Grounded in open software standards and a scalable, secure cloud, Microsoft and Adobe deliver end-to-end technology ecosystems for a modern, secure, and connected enterprise. The integration between our applications transforms data into insights that enable intelligent, targeted, and customized marketing campaigns. With Microsoft setting the data foundation and Adobe providing a comprehensive marketing activation layer, we can take organizations from traditional batch marketing to real-time, precise, and timely event-based marketing.

Marketing needs to be tailored specifically to how, when, and where customers want to shop. To achieve this, Microsoft and Adobe are providing tools to make collaboration between employees easier and smarter, such as digital signatures and document sharing. Meanwhile, automation tools enable organizations to source, adapt, and deliver assets for more personalized customer experiences. These sophisticated integrations between Microsoft and Adobe are enabling businesses to do more with less.

Microsoft and Adobe partner to create a connected enterprise

A 2023 commissioned study conducted by Forrester Consulting—The Total Economic Impact™ Of Adobe SaaS Solutions with Microsoft Cloud—uncovered how our partnership and technology collaboration with Adobe lowers time and resource costs, improves employee productivity and customer engagement, as well as the return on investment by deploying Adobe applications for the enterprise on the Microsoft Cloud. The study specifically focuses on Adobe Experience Cloud and Adobe Document Cloud running on Microsoft Azure, Microsoft 365, and Microsoft Dynamics 365.

The study explores the challenges organizations hope to address by implementing the integrated Microsoft and Adobe solutions (see image below).

The resounding solutions to these challenges show the strength of the native integration between Microsoft and Adobe SaaS solutions, which enabled organizations to:

Enhance customer experiences by leveraging consolidated customer data, and with cloud support across solutions, gain real-time insights and analysis about these customers and marketing efforts.

Strengthen security and protection of data files across the enterprise with tightly integrated tools. With consolidated tools under an all-in-one vendor, tool deployment and IT team management is simplified.

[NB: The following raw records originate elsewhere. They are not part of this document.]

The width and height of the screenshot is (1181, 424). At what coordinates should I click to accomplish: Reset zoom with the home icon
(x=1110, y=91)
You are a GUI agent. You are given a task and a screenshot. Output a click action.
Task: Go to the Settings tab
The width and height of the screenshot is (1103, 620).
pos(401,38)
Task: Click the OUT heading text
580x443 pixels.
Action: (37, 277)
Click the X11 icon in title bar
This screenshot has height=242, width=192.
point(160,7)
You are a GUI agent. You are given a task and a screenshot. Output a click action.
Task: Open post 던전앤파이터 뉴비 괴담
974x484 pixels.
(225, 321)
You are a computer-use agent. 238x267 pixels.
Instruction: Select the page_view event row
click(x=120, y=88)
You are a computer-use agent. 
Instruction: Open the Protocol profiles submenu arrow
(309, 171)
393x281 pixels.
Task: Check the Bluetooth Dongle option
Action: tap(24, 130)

Streamline data access and management across the organization. With tight integrations, organizations can improve collaboration, decision-making, and performance among their teams.

Integrated data means better customer journeys

As customers move between digital channels—mobile apps, social media, online chat, and so on—they generate digital records. Capturing insights from siloed data streams can be a challenge, impacting the ability to create personalized experiences in a timely manner for customers. By transitioning companies from legacy and siloed technologies to a connected, cloud-enabled tech stack, Microsoft and Adobe address the data issues that improve the quality of connections companies have to their customers.

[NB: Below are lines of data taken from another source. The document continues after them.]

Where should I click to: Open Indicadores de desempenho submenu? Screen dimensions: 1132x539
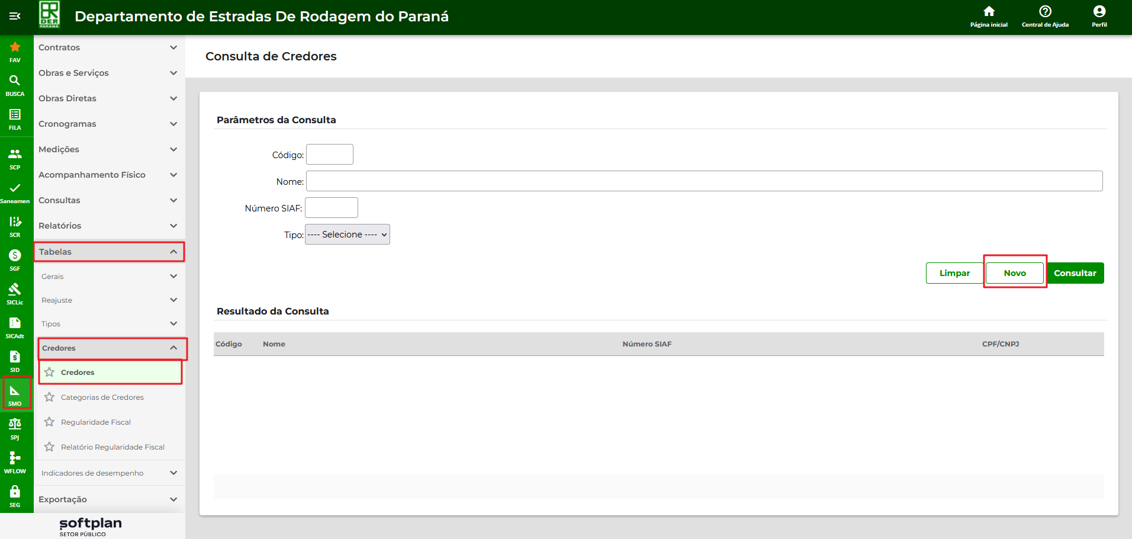click(x=109, y=473)
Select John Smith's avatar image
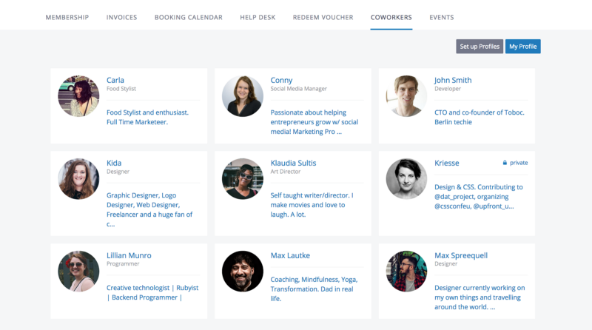 point(406,96)
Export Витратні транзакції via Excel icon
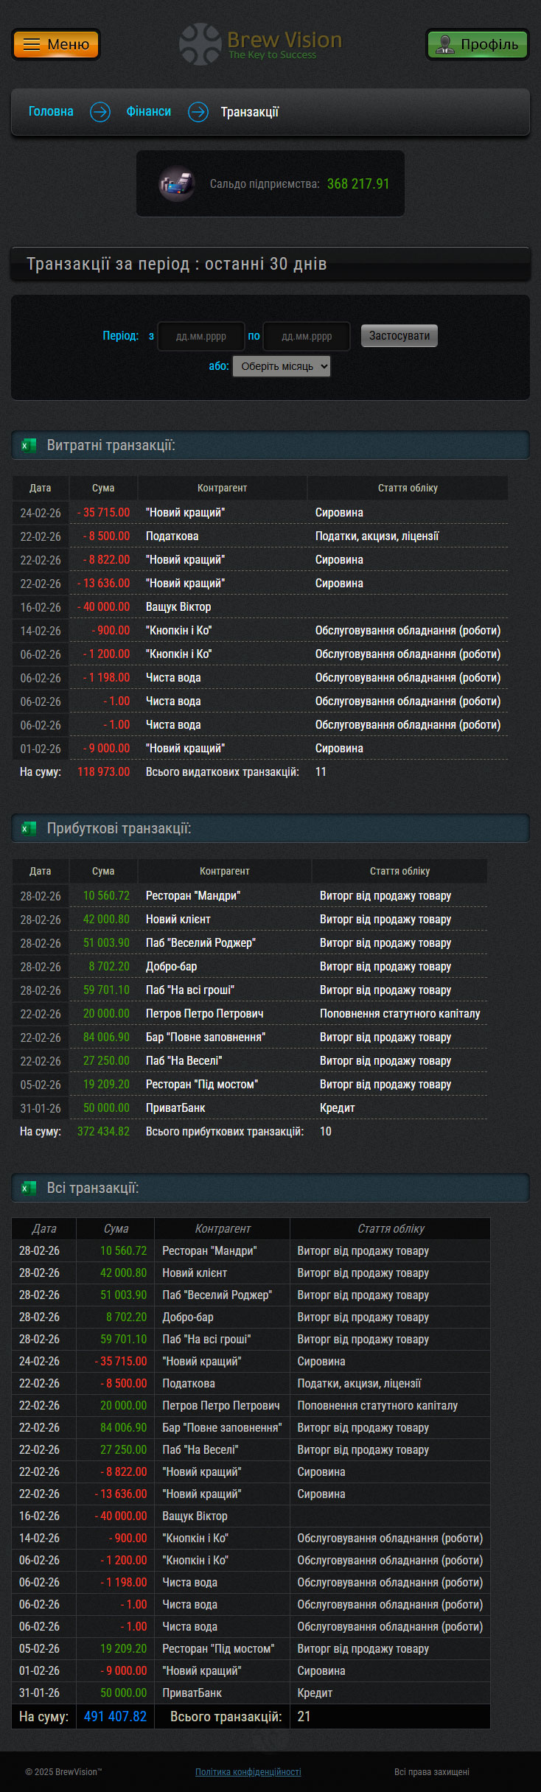This screenshot has height=1792, width=541. click(29, 445)
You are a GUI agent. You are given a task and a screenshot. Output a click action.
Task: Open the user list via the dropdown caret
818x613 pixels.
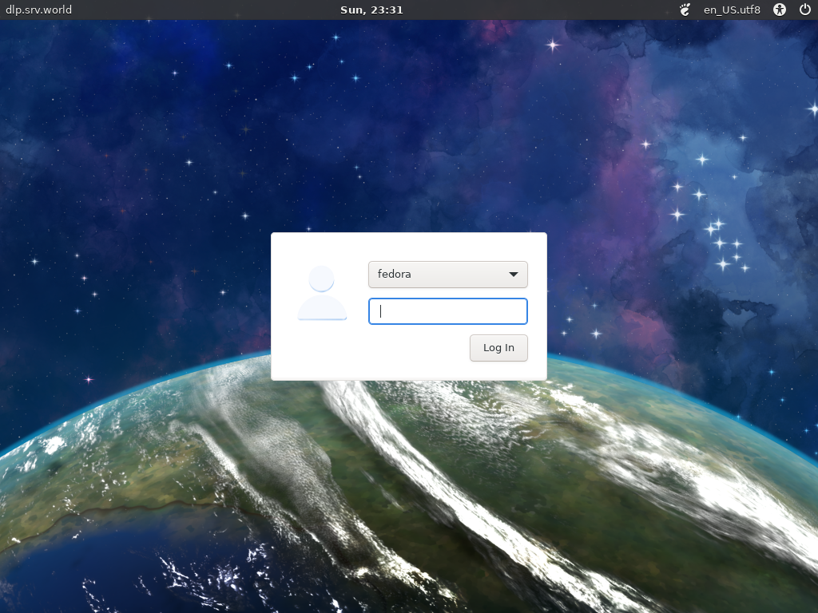515,274
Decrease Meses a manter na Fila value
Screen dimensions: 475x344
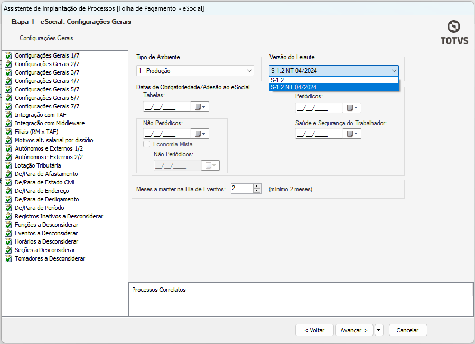[257, 191]
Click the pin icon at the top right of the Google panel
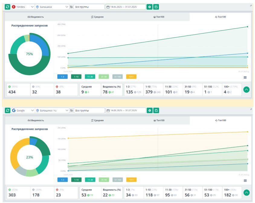The image size is (255, 203). 250,109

According to the Forrester study, those implementing Adobe SaaS solutions on Microsoft Cloud say that managing customer experiences is the top goal of their organization (71 percent). This is also where organizations found key benefits of implementing integrated solutions.

Some survey participants saw a 45 percent gain in customer loyalty that they attributed to integrating Microsoft Cloud with Adobe Experience Cloud.

Data analysis was 15 percent faster, which improved the overall speed of work for marketers by 10 percent.

Customer satisfaction, the number of transactions, and customer retention rates all increased due to the data-driven capabilities the integration presents.

AI and Machine Learning are pivotal in sifting through large volumes of data, pinpointing areas of importance or anomalies for marketers. The wide range of triggering events, including email, calendar invites, webinars, advertising, data changes, and ERP events offer a holistic view of the customer. A focus on a self-service model delivers speed and ease of use. In combination, organizations gain operational efficiencies, as well as fast, effective marketing from Microsoft and Adobe integrations.

Increase data security across the enterprise

Keeping the organizations’ data and files secure is a leading concern of enterprise leaders—especially with data spread between on-prem servers and the cloud and hybrid work arrangements. The fear is that, without tighter integration with cloud security controls, their data centers are vulnerable to attacks.

Security is inherent with the cloud. Additionally, data stored in Microsoft Cloud and imported directly into natively connected Adobe solutions with native connectors reduces data vulnerabilities. Interviewees of the Forrester study reported that data and files specific to Adobe had not experienced any compromises.

Reduce time and resource demands to streamline deployment

Without the tight integration between Microsoft and Adobe, IT teams—or consultants and contractors—need to code or build custom API connectors to implement solutions. Microsoft and Adobe have developed over 60 specific integrations that are purpose-built for common use cases, reducing the workload for IT teams in customer organizations. The Forrester study found that for the composite organization the integration of Adobe tools went from a multi-month endeavor down to one month and required far fewer resources. This led to overall IT and security team productivity going up by 20 percent. One interviewed company reallocated 15 members of their 40-person IT team to other organizational projects. The Forrester study found that a composite organization based on interviewed customers saw the following financial benefits over three years:

251 percent ROI

1.3M USD Benefits PV

925 Thousand USD Net Present Value

Because Microsoft and Adobe support global content distribution, with Microsoft having cloud storage services worldwide, organizations can increase efficiencies in creating and distributing the millions of content assets needed to create personalized customer journeys.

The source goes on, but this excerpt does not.